Saturday, December 8, 2018

Day 8.2018


Craft Fairs.

Today was a busy day for us here at the old Kinkade house.  It was the final craft fair of Kat’s candy season.  In case you are new, my darling makes fudge and other candies from early fall until somewhere between valentines and easter.  But this time of year, between Halloween and the end of the year is her busiest time.  When the boys were younger they called it fudge  season, since Kathleen’s fudge is the corner stone of her candy business. 

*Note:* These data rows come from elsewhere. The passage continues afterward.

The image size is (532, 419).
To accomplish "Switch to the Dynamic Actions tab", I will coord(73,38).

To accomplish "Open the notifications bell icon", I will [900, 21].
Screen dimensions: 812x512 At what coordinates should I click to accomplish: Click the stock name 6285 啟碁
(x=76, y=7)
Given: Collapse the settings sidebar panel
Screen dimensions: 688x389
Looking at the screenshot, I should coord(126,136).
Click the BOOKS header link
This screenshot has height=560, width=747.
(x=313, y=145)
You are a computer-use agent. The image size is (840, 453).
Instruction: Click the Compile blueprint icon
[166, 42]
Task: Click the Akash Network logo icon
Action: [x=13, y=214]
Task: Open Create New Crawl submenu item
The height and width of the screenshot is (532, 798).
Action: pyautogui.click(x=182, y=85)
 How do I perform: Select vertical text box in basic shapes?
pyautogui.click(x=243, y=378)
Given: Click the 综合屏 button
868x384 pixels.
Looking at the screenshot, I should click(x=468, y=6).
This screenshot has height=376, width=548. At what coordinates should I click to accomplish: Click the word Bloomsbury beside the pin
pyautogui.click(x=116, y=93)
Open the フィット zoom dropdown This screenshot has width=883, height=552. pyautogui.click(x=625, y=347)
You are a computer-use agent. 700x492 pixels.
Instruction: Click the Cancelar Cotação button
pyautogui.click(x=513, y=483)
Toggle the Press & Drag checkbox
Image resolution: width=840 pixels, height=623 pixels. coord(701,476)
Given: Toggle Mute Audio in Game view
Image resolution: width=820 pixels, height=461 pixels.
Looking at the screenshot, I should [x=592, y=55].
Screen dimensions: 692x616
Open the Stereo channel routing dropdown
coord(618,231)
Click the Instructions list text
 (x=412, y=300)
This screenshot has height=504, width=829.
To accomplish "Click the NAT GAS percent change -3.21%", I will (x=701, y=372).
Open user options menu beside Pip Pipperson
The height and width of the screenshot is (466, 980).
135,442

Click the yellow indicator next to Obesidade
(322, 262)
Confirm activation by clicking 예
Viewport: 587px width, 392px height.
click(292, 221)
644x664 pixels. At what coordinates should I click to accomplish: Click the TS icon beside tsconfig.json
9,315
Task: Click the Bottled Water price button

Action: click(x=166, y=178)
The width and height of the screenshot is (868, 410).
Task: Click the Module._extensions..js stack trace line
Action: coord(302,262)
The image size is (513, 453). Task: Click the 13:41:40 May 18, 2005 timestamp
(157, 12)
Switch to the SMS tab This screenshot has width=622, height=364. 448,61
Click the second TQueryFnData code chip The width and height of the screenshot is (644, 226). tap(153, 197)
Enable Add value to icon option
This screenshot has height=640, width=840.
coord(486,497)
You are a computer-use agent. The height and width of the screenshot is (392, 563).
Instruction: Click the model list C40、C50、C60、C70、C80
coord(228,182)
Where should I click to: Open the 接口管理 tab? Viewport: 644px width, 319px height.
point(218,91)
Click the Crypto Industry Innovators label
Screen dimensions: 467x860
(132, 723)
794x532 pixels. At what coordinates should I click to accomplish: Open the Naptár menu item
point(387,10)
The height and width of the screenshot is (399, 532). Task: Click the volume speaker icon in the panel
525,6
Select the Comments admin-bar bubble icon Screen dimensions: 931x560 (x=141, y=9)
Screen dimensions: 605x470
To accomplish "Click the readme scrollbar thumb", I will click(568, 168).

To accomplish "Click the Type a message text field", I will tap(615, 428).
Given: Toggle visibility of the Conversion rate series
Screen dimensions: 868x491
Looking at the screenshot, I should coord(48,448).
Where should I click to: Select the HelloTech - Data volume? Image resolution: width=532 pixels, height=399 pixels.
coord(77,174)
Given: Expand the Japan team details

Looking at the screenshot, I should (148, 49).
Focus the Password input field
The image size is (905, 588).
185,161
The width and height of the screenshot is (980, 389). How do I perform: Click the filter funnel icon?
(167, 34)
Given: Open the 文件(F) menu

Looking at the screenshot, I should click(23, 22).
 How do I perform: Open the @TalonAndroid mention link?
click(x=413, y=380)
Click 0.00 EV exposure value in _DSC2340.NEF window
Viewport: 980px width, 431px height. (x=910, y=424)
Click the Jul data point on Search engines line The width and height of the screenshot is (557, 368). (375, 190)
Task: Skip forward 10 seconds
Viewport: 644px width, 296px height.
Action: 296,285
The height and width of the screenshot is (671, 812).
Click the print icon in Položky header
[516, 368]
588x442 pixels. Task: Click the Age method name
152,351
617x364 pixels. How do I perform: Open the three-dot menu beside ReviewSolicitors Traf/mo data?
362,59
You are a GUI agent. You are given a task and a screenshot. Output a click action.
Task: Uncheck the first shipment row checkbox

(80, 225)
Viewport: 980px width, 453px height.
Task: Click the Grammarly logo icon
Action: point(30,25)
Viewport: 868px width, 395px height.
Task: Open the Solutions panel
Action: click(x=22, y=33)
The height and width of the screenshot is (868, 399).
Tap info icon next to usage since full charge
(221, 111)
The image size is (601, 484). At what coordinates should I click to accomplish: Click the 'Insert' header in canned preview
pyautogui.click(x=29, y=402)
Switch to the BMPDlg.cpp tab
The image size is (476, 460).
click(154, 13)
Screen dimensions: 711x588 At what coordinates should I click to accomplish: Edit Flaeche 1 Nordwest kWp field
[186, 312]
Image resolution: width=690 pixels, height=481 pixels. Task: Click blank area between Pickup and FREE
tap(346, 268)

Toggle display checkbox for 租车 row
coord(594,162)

I can’t recall how many times I have told the story that when Kat and I were newlyweds her father Nolen gave her the recipe for chocolate, butterscotch, and peanut butter fudge. Allegedly it is the secret recipe of some famous candy company.  However, there secret recipe is available online and it does not resemble the one Kat uses, so there is that. So from that simple recipe for the three original flavors, Kat has developed 27 different varieties.  She has also added caramels, coconut bonbons, caramel turtles, chocolate truffles and the Oklahoma favorite aunt bills brown candy. 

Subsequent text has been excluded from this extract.